▸ **SUPPLIED PASSAGE**
════

Paintings, sculptures bring Italo Scanga’s visions to life

At the Museum of Northwest Art in La Conner
At the Museum of Northwest Art in La Conner (Photo by Stephen Hunter)
By Stephen Hunter CDN Contributor

Italo Scanga has been called a “permanent immigrant” for his peregrinations from America to his birthplace in the Italian region of Calabria. 

A child of peasant immigrants to the U.S., Scanga put himself through high school in Michigan while working nights at General Motors. Following two years with the U.S. Army in Austria, he obtained a degree at Michigan State University, achieved recognition for his art and taught at several universities. By 1978, he had settled into a tenure track at the University of California San Diego in La Jolla. And everywhere, the charming, innovative artist made friends. He passed away in 2001. 

The exhibit of his work at the Museum of Northwest Art (MoNA) in La Conner, “Permanent Immigrant: Italo Scanga in the Dale and Leslie Chihuly Collection,” ranges from beautiful paintings to strange, attenuated wooden sculptures, reminiscent of those of his Swiss contemporary, Alberto Giacometti.  

On the ground floor are some of Scanga’s works from the collection of the Chihulys and more on the second floor, along with works by other artists under the rubric “Geppetto’s Children: Italo Scanga at Pilchuck Glass School.” Both exhibits were curated by Seattle art critic Mathew Kangas, who was commissioned by glass master Dale Chihuly to write Scanga’s biography.

════

▸ **DATA SHOWN**

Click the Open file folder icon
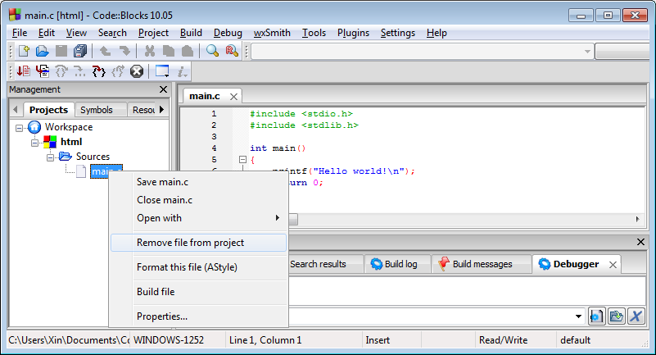click(43, 51)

════

▸ **WHAT IS BEING ASKED**
Answer these questions using the Italo Scanga article.
(a) Where did Scanga work nights while putting himself through high school?
(b) At which university had he settled into a tenure track by 1978?
(c) Who curated both exhibits at the Museum of Northwest Art?

▸ **RESPONSE TO THIS TASK**
(a) At General Motors, while attending high school in Michigan.
(b) The University of California San Diego in La Jolla.
(c) Mathew Kangas, a Seattle art critic.